> _TASK REQUIREMENTS_
Each entry that follows must be output without any deviation.

> _Saved data entries_
==========

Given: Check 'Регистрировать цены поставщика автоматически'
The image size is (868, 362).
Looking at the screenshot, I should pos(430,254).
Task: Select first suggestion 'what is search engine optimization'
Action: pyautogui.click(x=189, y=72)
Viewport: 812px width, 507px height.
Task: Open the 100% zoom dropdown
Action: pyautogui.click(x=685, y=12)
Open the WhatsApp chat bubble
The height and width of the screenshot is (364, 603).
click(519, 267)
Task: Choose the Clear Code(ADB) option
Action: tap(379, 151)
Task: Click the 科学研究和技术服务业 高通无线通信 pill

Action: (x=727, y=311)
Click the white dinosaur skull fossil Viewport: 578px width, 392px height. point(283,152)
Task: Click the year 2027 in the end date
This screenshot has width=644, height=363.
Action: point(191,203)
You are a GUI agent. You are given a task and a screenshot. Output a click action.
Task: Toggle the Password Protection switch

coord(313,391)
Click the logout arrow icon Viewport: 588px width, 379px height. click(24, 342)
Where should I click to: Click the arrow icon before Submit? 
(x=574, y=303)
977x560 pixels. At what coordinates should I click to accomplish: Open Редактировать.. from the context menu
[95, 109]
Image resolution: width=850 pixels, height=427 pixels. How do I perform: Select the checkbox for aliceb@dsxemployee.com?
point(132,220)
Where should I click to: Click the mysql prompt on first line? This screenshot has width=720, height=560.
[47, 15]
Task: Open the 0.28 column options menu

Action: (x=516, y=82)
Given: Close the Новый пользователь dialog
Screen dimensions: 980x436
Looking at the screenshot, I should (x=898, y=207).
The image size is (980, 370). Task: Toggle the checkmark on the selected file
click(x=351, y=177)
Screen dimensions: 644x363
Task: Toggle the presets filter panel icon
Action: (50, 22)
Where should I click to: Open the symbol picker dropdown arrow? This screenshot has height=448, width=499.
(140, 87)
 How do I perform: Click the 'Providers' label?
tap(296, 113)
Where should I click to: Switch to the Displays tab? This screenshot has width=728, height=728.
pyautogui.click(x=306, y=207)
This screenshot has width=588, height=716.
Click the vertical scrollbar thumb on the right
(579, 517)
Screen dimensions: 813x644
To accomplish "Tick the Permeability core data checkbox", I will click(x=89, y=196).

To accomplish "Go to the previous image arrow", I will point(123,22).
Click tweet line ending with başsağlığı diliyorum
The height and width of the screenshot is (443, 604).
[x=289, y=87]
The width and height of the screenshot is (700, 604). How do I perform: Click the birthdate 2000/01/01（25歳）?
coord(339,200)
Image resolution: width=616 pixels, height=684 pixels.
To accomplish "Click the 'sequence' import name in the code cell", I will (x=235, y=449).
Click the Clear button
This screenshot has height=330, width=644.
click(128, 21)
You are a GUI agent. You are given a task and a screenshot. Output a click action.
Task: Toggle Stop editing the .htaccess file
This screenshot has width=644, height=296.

==========

> _RESPONSE TO THIS TASK_
Given: Check 'Регистрировать цены поставщика автоматически'
The image size is (868, 362).
Looking at the screenshot, I should pos(430,254).
Task: Select first suggestion 'what is search engine optimization'
Action: pyautogui.click(x=189, y=72)
Viewport: 812px width, 507px height.
Task: Open the 100% zoom dropdown
Action: pyautogui.click(x=685, y=12)
Open the WhatsApp chat bubble
The height and width of the screenshot is (364, 603).
click(519, 267)
Task: Choose the Clear Code(ADB) option
Action: tap(379, 151)
Task: Click the 科学研究和技术服务业 高通无线通信 pill

Action: (x=727, y=311)
Click the white dinosaur skull fossil Viewport: 578px width, 392px height. point(283,152)
Task: Click the year 2027 in the end date
This screenshot has width=644, height=363.
Action: point(191,203)
You are a GUI agent. You are given a task and a screenshot. Output a click action.
Task: Toggle the Password Protection switch

coord(313,391)
Click the logout arrow icon Viewport: 588px width, 379px height. click(24, 342)
Where should I click to: Click the arrow icon before Submit? 
(x=574, y=303)
977x560 pixels. At what coordinates should I click to accomplish: Open Редактировать.. from the context menu
[95, 109]
Image resolution: width=850 pixels, height=427 pixels. How do I perform: Select the checkbox for aliceb@dsxemployee.com?
point(132,220)
Where should I click to: Click the mysql prompt on first line? This screenshot has width=720, height=560.
[47, 15]
Task: Open the 0.28 column options menu

Action: (x=516, y=82)
Given: Close the Новый пользователь dialog
Screen dimensions: 980x436
Looking at the screenshot, I should (x=898, y=207).
The image size is (980, 370). Task: Toggle the checkmark on the selected file
click(x=351, y=177)
Screen dimensions: 644x363
Task: Toggle the presets filter panel icon
Action: (50, 22)
Where should I click to: Open the symbol picker dropdown arrow? This screenshot has height=448, width=499.
(140, 87)
 How do I perform: Click the 'Providers' label?
tap(296, 113)
Where should I click to: Switch to the Displays tab? This screenshot has width=728, height=728.
pyautogui.click(x=306, y=207)
This screenshot has width=588, height=716.
Click the vertical scrollbar thumb on the right
(579, 517)
Screen dimensions: 813x644
To accomplish "Tick the Permeability core data checkbox", I will click(x=89, y=196).

To accomplish "Go to the previous image arrow", I will point(123,22).
Click tweet line ending with başsağlığı diliyorum
The height and width of the screenshot is (443, 604).
[x=289, y=87]
The width and height of the screenshot is (700, 604). How do I perform: Click the birthdate 2000/01/01（25歳）?
coord(339,200)
Image resolution: width=616 pixels, height=684 pixels.
To accomplish "Click the 'sequence' import name in the code cell", I will (x=235, y=449).
Click the Clear button
This screenshot has height=330, width=644.
click(128, 21)
You are a GUI agent. You are given a task and a screenshot. Output a click action.
Task: Toggle Stop editing the .htaccess file
This screenshot has width=644, height=296.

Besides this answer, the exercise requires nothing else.